Below is the python script (read_script.py) to be triggered when JSON.GET hits,

from pymongo.mongo_client import MongoClient
import json

def find_data(key):
    MONGO_CONN_STR = "mongodb://host.docker.internal:27017"
    mongo_client = MongoClient(MONGO_CONN_STR)
    database = mongo_client['test']
    collection = database["todos"]
    db_data = collection.find_one({'id': key}, {"_id": 0})
    return db_data

def read_cache(event):
    key = event['key']
    data = execute('JSON.GET', key)
    if data:
        return data
    data = find_data(key)
    json_str = json.dumps(data)
    execute('JSON.SET', key, '.', json_str)
    override_reply(json_str)
    return json_str

GB('KeysReader').map(read_cache).register(commands=['JSON.GET'], mode='sync')

Now the script is ready so we need to send the script in RG.PYEXECUTE (https://oss.redis.com/redisgears/commands.html#rgpyexecute) to the redis-server. We can acheive this using node.

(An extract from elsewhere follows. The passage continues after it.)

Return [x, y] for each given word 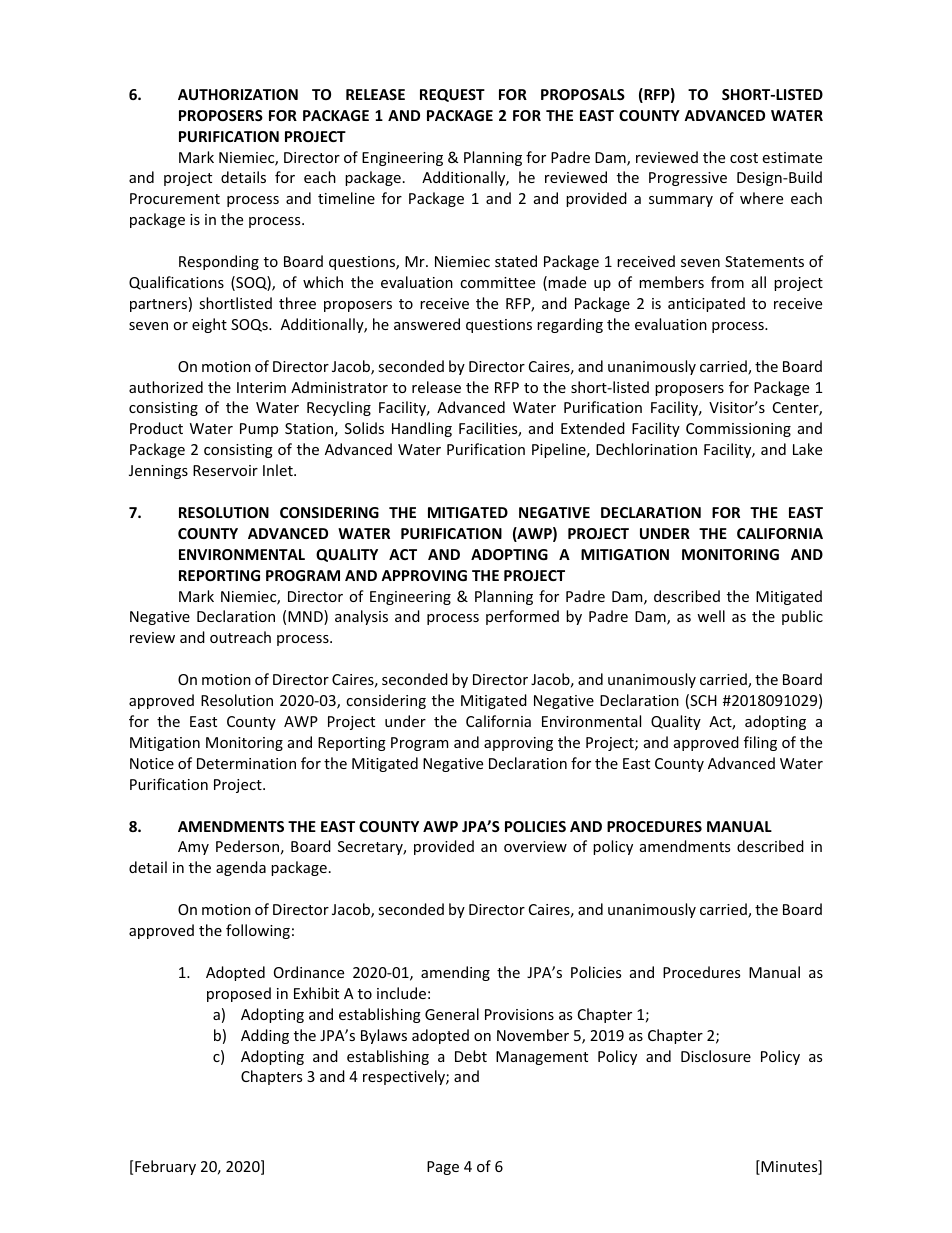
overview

Below is the node script (script.js) to send to redis-cli,

import fs from "fs";
import { createClient } from "redis";


const redisConnectionUrl = "redis://127.0.0.1:6379";
const pythonFilePath = "./read_script.py";

const runReadThroughRecipe = async () => {
    const requirements = ["pymongo==3.12.0"];
    const readThroughCode = fs.readFileSync(pythonFilePath).toString();
    const client = createClient({ url: redisConnectionUrl });
    await client.connect();
    const params = ["RG.PYEXECUTE", readThroughCode,
    "REQUIREMENTS", ...requirements];
    try {
        await client.sendCommand(params);
        console.log("RedisGears ReadThrough set up completed.");
    }
    catch (err) {
        console.error("RedisGears ReadThrough setup failed !");
        console.error(JSON.stringify(err, Object.getOwnPropertyNames(err), 4));
    }
    process.exit();
};
runReadThroughRecipe();

Run it using,

node script.js

Now let’s design the app,

from fastapi import FastAPI, HTTPException
from pydantic import BaseModel
from pymongo.mongo_client import MongoClient
import redis


r = redis.Redis(host='localhost', port=6379, decode_responses=True)
app = FastAPI()

# Mongo Db Connection
MONGO_CONN_STR = "mongodb://localhost:27017"
mongo_client = MongoClient(MONGO_CONN_STR)
database = mongo_client['test']
collection = database["todos"]

class Todo(BaseModel):
    id: str
    name: str
    description: str = None

@app.post("/todos/")
def create_todo(todo: Todo):
    collection.insert_one(todo.dict())
    return {} 

@app.get("/todos/{todo_id}", response_model=Todo)
def read_item(todo_id: str):
    res = r.json().get(todo_id)
    if res:
        return res
    raise HTTPException(status_code=404, detail="Item not found")

The flow will be like this,

Drawbacks

  1. For initial every request there is a cache miss. If the requested items aren’t repeating in a good percentage, then this will create latency.
  2. What happens if the record been updated in the database, but not in redis. Do we need to write on every update ?
  3. In a distributed system, if a node fails, it will be replaced by a new empty node. This will increase the latency. (this can be overcomed with replication of the data).
  4. All drawbacks of cache aside also follows here.

When to use ?

  1. If your application has a read heavy workloads.
  2. If you not have a highly dynamic data.